How to Answer Questions From Interviewers About Your Unemployment
Interviewers are typically interested in learning when, why, and how you left your prior places of employment.
Explain Your Employment Gap
The interview process often starts with a brief review of the resume you submitted to the recruiter. This step gives you the chance to provide more context for the experience listed within the document. Interviewers often prefer if you lead the conversation, so it’s best to prepare questions and notes in advance.
One of the primary points of concern for most interviewers will be resumes gaps. If you don’t bring them up, definitely expect the interviewer to ask.
Rather than waiting for them to ask you, beat them to the jump. Use the following tips to explain your employment gaps.
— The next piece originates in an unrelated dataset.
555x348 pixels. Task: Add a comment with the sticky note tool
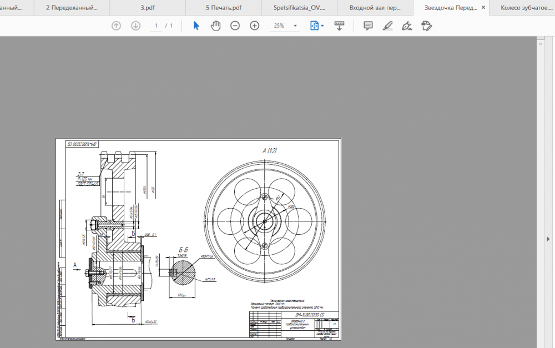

Why Do Interviewers Ask About Employment Gaps
Interviewers are typically interested in learning when, why, and how you left your prior places of employment. They will also want to hear more about any periods of time that are listed on your resume wherein you were not covered by paid employment.
For example, employers will likely want to know your motivations if you leave employment to spend time outside of the workplace voluntarily. If you were fired or left, they will ask about that too.
The way you talk about your employment gaps can be important too. For example, if you bad-mouth your former supervisor, the interviewer may see that as a red flag. By hearing what you have to say about your past positions, interviewers can learn a lot about how you work and how you’ve fit into previous organizations that you’ve worked with.
When Asked About Short Employment Gaps
The worst thing you can do if asked about employment gaps is to try to hide the truth. If you do this, there is a chance you will mix up details, or provide too long of an answer. This could confuse the interviewer. Similarly, it’s possible that trying to deceive your interviewer could lead to you presenting yourself as dishonest. All things considered, its best to just be honest when talking about your employment gaps.
Though, just because we suggest honesty, that doesn’t mean we don’t think it’s a good idea to put your best foot forward. If you experienced an employment gap due to a merger or layoff, explain that clearly. Most recruiters are understanding the fact that the job market is volatile. They may ask for more details, but if you weren’t fired due to performance or misconduct, there shouldn’t be much issue.
To be clear, we do think it is necessary to have a valid reason for leaving every job you’ve left. While you don’t have to mention all of the details related to firings, it is important to identify some reason for why you were terminated. In many cases, an upfront answer can go a long way.
When Asked About Long Employment Gaps
Longer employment gaps demand a greater explanation than short ones. With gaps approaching a year or longer, you should ideally have been doing something during the time. Temp work is a good way to fill in an employment gap. Volunteer work counts too. If you are a freelancer who engages in occasional consulting gigs, mention those too. As long as you were staying busy, recruiters should be understanding of your longer employment gaps.
How To Answer Questions About Employment Gaps
Now that you know what to expect when asked about employment gaps, we will provide you with answers you can use.
For example, if you’ve suffered a layoff you could say something along the lines of:
I’m normally not unemployed for long, but I struggled to land a new job after getting laid off. It took me several months to realize how much the job searching process has changed. Another few months were spent educating myself on the new job market and get up to speed on applying for work. After gaining the skills I needed to search and apply effectively, my job hunt was much easier and I found this company. I feel this showcases my determination and persistence, which can be a valuable asset in this workforce from what I’ve learned about your company.
Through this example, you can see that we’ve highlighted the struggle of finding work, making it fair to assume that you were at least trying hard to find employment. You may want to use a question that ties things back into the conversation to follow up the explanation.
Maybe you could ask, “what skills and characteristics do you value in candidates”?
Through a question like this, you can create an opportunity wherein you can explain some key job skills that you’ve developed over time. This will distract from your employment gap, and highlight your skills and expertise.
Don’t Mention Personal Reasons Too Much
If you were unemployed due to personal reasons, such as life changes or a medical issue, it may be best not to mention them. Personal reasons are often alarming to recruiters because they see it as a risk. If there is a chance the same personal affairs will come up again in the future and take you out of the workforce, that could be a problem.
Though, if you’ve fully resolved the issue that led to your unemployment, it may make for a good opportunity to share an insight into your character. For example, if you took time off to help an elderly family member recover from an injury, that would show that you are a caring and compassionate individual who is willing to sacrifice. There also isn’t any risk of you missing work in the future due to the same injury, because you’ve already helped your family member recover.
Focus On Your Accomplishments
Your employment gaps shouldn’t be the focus of the conversation for long. Focus on your accomplishments, as well as your skills and achievements. If you can showcase yourself as an effective candidate using concrete evidence of your success, you are sure to win the position you are applying for.
Don’t let employment gaps hold you down — learn how to show them in the best light possible. Then, your job hunt is sure to go more smoothly.